◆ To do: Transcribe the following entries word for word. End with the line where "Task: Click the command" appears.

── Data shown ──

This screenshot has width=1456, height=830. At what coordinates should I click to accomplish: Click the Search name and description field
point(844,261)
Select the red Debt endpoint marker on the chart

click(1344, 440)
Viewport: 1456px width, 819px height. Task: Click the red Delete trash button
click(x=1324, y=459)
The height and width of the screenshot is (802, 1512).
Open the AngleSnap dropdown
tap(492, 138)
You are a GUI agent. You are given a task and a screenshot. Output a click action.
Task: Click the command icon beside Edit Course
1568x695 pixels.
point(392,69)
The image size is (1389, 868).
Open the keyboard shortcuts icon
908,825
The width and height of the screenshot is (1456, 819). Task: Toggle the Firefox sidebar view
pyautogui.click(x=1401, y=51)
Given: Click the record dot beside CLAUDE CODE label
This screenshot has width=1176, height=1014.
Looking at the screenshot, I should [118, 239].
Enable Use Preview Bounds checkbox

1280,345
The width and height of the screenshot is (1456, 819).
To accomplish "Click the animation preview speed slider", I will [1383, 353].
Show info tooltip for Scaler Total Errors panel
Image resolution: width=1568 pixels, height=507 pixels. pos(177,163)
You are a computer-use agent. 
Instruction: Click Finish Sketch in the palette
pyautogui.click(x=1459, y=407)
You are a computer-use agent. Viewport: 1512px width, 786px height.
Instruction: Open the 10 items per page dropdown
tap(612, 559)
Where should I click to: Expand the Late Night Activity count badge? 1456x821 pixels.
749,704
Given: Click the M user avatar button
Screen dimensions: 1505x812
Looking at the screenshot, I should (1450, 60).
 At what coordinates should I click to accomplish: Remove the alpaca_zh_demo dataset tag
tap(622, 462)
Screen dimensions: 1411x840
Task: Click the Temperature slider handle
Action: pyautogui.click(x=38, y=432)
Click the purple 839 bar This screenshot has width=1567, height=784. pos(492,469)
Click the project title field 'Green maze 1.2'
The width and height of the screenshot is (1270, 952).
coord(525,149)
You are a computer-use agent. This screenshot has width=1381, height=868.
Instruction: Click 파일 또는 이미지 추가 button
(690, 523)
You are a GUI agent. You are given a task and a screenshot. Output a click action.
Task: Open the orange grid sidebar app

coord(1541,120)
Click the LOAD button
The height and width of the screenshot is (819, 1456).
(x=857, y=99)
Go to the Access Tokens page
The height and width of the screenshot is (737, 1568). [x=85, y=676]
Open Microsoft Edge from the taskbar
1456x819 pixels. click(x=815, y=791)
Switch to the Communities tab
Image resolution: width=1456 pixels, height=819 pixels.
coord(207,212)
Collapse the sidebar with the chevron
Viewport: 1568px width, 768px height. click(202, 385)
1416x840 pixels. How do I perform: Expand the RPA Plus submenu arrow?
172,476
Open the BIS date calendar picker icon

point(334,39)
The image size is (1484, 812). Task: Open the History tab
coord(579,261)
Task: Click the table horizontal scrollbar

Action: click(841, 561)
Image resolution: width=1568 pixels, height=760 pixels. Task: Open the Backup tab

───

◆ Exercise answer:
This screenshot has width=1456, height=830. At what coordinates should I click to accomplish: Click the Search name and description field
point(844,261)
Select the red Debt endpoint marker on the chart

click(1344, 440)
Viewport: 1456px width, 819px height. Task: Click the red Delete trash button
click(x=1324, y=459)
The height and width of the screenshot is (802, 1512).
Open the AngleSnap dropdown
tap(492, 138)
You are a GUI agent. You are given a task and a screenshot. Output a click action.
Task: Click the command icon beside Edit Course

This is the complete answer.